Exercise requirements:
Reproduce the entries from the line containing "This screenshot has width=730, height=264." through the line containing "click(105, 203)", changing "resistor" to "capacitor" and leaving everything else untouched.

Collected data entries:

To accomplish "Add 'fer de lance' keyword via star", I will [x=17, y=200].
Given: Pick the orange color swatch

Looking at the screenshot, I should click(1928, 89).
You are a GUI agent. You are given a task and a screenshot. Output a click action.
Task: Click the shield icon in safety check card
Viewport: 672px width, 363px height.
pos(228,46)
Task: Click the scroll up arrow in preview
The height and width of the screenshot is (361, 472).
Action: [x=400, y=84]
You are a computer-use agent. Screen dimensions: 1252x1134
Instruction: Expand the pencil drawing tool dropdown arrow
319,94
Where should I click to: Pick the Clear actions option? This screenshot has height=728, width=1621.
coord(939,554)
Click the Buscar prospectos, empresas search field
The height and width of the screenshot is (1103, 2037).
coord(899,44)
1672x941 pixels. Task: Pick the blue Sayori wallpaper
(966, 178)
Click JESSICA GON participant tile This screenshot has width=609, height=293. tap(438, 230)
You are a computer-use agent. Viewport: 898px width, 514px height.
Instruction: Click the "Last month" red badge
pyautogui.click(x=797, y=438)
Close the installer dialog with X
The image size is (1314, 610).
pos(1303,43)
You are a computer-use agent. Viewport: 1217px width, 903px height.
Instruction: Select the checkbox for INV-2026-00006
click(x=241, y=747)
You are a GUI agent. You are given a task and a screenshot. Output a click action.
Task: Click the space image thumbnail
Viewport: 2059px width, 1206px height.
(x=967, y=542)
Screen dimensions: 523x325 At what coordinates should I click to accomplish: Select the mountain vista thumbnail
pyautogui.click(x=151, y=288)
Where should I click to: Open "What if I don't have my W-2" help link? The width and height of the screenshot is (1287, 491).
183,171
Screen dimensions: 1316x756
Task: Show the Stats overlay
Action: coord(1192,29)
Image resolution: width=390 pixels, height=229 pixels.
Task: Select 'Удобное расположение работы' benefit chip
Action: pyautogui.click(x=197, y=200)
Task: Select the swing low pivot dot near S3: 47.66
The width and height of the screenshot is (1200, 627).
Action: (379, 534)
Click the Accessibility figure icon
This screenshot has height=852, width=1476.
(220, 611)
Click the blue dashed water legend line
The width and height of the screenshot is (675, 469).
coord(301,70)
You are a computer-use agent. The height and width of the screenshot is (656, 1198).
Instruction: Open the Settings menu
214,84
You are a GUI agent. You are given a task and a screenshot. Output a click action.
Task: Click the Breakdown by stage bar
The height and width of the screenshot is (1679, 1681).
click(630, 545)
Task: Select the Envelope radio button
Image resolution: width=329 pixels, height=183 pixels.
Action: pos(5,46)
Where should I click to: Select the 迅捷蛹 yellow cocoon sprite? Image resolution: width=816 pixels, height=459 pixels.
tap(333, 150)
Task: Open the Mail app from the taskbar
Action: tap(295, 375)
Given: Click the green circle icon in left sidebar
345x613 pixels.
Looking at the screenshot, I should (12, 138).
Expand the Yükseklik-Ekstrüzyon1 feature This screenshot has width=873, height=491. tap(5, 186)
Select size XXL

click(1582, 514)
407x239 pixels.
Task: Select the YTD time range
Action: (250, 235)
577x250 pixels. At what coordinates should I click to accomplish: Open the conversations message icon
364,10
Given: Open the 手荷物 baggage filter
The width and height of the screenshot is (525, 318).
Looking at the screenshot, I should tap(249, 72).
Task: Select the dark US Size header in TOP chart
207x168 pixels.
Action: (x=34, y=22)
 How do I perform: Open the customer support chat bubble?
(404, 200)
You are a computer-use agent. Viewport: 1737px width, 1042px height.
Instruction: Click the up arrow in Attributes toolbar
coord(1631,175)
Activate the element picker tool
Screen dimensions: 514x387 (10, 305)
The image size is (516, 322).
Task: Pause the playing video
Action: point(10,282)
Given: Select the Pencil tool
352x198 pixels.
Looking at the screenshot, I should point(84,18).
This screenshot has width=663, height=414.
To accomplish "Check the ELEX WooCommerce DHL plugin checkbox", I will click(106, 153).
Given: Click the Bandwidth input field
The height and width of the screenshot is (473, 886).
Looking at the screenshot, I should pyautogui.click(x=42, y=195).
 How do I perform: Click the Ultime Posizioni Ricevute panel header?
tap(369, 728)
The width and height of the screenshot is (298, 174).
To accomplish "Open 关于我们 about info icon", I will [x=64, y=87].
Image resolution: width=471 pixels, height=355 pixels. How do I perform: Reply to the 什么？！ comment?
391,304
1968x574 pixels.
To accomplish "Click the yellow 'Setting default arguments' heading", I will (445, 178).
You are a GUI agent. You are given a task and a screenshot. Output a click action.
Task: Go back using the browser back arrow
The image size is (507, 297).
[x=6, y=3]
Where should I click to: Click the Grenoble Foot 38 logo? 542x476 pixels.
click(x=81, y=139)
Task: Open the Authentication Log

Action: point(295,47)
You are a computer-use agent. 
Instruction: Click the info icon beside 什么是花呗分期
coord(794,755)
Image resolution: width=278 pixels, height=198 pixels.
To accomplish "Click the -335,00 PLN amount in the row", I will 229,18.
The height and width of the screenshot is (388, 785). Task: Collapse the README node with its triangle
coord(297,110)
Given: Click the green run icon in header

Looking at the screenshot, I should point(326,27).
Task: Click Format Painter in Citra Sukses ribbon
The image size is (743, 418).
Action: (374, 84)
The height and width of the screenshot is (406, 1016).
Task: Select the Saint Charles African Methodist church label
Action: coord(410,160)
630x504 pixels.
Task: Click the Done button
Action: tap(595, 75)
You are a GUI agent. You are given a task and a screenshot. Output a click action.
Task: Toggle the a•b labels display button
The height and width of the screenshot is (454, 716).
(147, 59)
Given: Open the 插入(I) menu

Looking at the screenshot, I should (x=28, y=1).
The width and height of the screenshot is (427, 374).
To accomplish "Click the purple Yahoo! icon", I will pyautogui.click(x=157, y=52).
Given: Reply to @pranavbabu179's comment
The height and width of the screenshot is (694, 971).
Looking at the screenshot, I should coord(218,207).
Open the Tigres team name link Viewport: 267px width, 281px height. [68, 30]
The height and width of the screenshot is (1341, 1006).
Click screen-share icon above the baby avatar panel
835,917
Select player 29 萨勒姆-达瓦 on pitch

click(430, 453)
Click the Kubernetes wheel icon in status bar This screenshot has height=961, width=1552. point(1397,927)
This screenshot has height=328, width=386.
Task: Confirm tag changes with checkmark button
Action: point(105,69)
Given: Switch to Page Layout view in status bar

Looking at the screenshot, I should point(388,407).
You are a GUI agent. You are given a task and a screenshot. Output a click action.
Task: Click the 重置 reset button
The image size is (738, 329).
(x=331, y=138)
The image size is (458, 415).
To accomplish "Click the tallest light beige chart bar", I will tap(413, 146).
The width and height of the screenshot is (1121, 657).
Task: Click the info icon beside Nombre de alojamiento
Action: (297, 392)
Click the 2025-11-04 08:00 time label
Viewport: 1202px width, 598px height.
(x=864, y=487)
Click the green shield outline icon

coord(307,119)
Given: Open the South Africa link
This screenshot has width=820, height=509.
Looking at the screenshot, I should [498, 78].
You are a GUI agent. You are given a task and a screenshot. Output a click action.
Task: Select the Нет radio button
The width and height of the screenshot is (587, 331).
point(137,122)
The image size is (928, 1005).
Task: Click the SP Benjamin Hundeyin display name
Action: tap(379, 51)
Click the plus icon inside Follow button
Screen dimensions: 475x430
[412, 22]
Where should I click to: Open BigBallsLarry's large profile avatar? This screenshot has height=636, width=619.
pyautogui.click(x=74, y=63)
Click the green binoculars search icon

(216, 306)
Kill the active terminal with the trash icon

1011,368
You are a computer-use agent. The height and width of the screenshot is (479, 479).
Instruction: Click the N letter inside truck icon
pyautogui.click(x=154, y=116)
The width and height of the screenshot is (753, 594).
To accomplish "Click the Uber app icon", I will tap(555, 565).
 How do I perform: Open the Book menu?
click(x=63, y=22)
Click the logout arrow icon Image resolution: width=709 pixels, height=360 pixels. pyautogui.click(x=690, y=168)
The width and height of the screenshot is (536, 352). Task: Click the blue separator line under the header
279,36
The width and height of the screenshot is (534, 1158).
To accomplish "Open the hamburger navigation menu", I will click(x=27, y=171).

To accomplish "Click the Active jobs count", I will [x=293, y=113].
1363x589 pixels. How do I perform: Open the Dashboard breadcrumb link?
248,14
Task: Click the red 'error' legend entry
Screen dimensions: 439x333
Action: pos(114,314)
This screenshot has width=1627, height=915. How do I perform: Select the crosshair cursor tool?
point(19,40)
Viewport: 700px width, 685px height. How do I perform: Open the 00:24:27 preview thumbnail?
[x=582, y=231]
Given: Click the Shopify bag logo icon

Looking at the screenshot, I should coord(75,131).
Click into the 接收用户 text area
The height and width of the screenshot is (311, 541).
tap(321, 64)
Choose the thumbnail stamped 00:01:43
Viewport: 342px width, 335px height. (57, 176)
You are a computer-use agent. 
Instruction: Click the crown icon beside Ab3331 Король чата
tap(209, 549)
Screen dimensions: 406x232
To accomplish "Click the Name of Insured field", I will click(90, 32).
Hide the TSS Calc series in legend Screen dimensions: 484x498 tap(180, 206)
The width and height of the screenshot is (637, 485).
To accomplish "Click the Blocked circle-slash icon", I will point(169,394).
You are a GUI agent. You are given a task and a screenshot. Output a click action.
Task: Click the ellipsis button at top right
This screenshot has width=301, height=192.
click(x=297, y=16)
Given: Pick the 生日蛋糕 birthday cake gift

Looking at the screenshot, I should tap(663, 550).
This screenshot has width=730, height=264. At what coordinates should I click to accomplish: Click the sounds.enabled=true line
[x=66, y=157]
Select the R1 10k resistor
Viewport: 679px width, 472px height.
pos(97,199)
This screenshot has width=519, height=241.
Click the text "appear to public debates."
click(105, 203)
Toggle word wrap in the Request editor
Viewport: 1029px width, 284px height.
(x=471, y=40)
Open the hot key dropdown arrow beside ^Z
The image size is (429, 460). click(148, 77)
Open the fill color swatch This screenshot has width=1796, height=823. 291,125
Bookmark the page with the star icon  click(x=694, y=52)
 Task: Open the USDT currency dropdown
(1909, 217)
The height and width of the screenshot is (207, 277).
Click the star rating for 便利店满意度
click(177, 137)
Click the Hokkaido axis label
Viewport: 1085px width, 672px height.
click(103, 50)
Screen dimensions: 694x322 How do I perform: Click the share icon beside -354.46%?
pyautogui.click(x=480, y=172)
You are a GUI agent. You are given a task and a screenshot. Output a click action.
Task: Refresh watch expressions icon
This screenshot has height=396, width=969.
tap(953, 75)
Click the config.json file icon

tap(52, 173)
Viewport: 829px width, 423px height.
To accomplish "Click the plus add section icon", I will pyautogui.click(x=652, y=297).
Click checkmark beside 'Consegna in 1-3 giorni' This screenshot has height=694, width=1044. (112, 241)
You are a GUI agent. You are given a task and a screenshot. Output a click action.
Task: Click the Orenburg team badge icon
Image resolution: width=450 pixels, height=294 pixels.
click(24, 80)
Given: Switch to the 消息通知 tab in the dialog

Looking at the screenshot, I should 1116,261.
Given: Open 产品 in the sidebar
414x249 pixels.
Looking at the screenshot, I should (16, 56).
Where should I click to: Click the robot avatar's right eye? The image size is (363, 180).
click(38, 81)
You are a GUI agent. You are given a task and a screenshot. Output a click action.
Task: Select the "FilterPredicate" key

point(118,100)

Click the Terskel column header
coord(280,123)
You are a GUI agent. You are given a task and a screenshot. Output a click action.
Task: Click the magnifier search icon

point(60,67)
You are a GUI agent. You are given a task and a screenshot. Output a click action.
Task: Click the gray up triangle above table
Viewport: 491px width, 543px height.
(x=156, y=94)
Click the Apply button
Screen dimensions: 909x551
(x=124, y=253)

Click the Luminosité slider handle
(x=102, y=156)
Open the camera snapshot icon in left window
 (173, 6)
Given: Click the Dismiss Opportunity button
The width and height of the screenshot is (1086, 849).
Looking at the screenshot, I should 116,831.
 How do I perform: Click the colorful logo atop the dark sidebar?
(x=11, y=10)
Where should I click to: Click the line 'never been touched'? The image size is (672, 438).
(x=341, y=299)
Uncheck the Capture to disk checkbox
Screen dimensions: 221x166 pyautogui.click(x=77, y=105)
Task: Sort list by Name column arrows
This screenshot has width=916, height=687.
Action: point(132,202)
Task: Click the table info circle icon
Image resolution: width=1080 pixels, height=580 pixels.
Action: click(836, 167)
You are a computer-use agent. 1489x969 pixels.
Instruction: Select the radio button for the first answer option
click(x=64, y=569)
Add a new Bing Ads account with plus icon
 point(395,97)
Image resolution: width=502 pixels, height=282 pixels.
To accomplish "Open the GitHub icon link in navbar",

Exercise response:
This screenshot has width=730, height=264. At what coordinates should I click to accomplish: Click the sounds.enabled=true line
[x=66, y=157]
Select the R1 10k capacitor
Viewport: 679px width, 472px height.
pos(97,199)
This screenshot has width=519, height=241.
Click the text "appear to public debates."
click(105, 203)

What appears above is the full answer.